Could you repeat every entry below word for word, leaving out the pictures?

> _Data records_:
+ + + +
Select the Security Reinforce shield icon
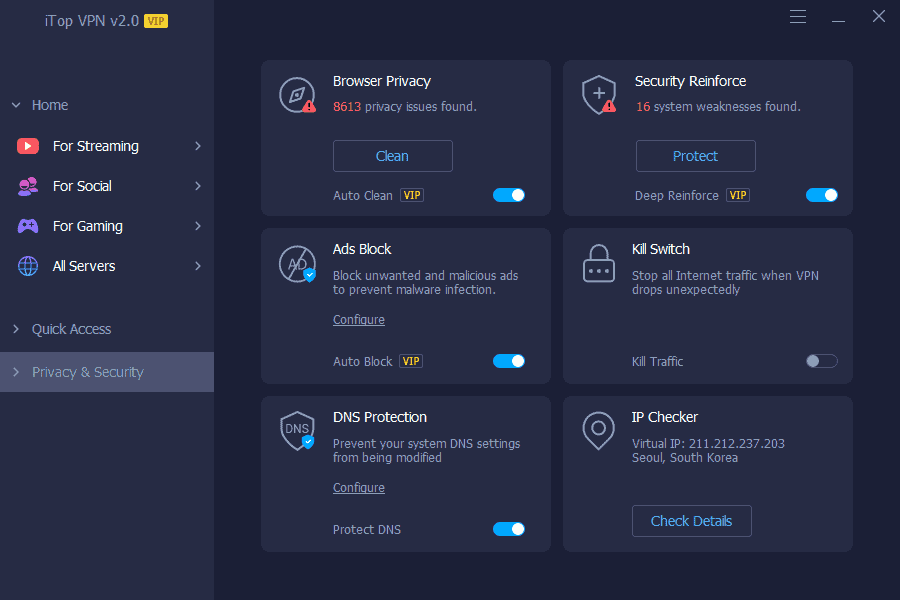Image resolution: width=900 pixels, height=600 pixels. (599, 94)
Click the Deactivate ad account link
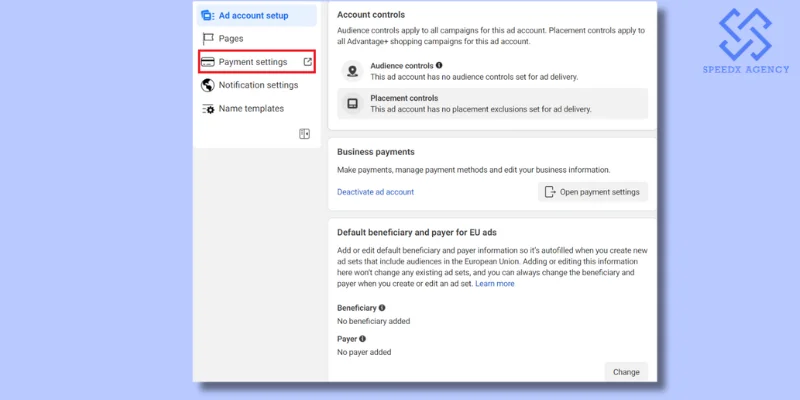This screenshot has width=800, height=400. 375,192
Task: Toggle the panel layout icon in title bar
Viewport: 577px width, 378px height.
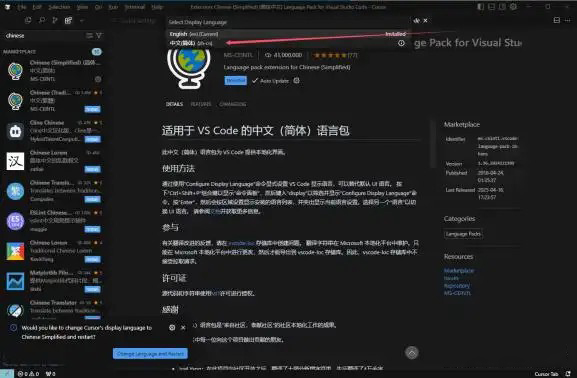Action: coord(492,7)
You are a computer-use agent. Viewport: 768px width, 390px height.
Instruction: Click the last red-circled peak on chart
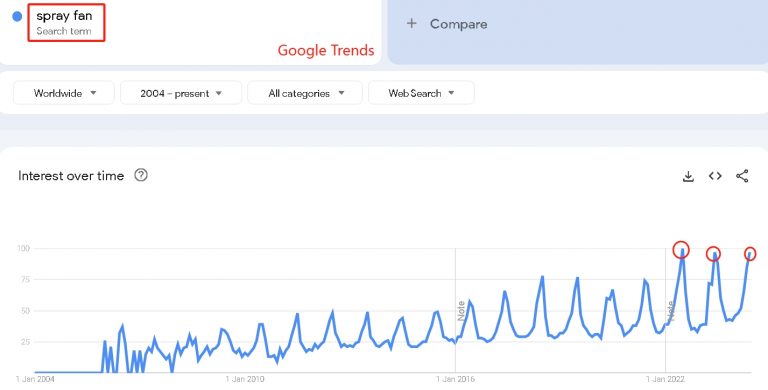tap(750, 254)
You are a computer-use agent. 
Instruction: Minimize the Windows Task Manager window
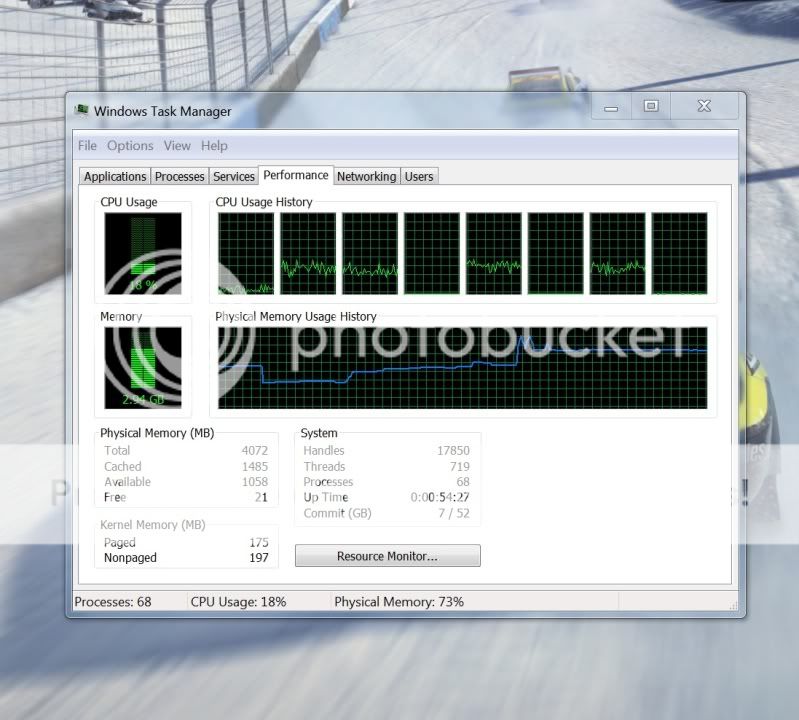coord(611,107)
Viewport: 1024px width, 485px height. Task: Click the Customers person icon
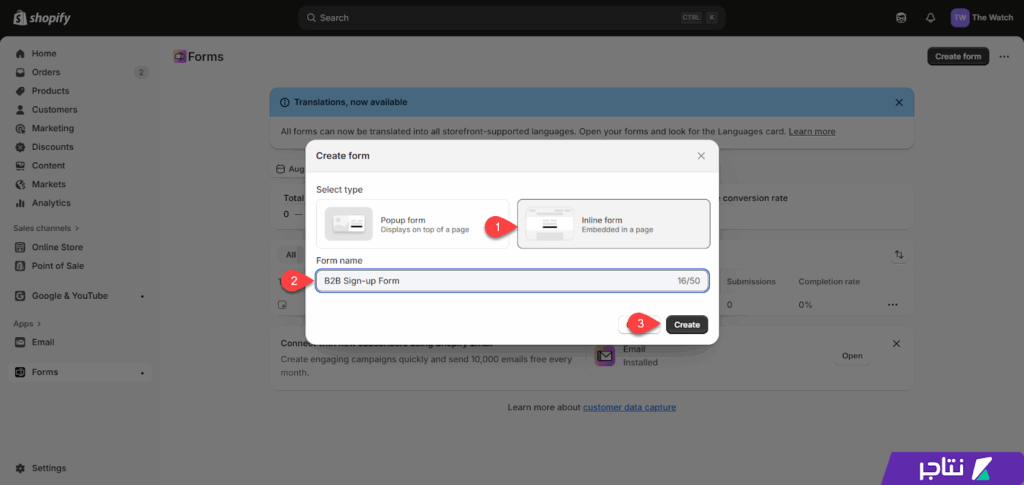click(20, 110)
+ + + +
> _Exercise answer_:
Select the Security Reinforce shield icon
Image resolution: width=900 pixels, height=600 pixels. (599, 94)
Click the Deactivate ad account link
This screenshot has width=800, height=400. 375,192
Task: Toggle the panel layout icon in title bar
Viewport: 577px width, 378px height.
Action: coord(492,7)
You are a computer-use agent. Viewport: 768px width, 390px height.
Instruction: Click the last red-circled peak on chart
tap(750, 254)
You are a computer-use agent. 
Instruction: Minimize the Windows Task Manager window
coord(611,107)
Viewport: 1024px width, 485px height. Task: Click the Customers person icon
click(20, 110)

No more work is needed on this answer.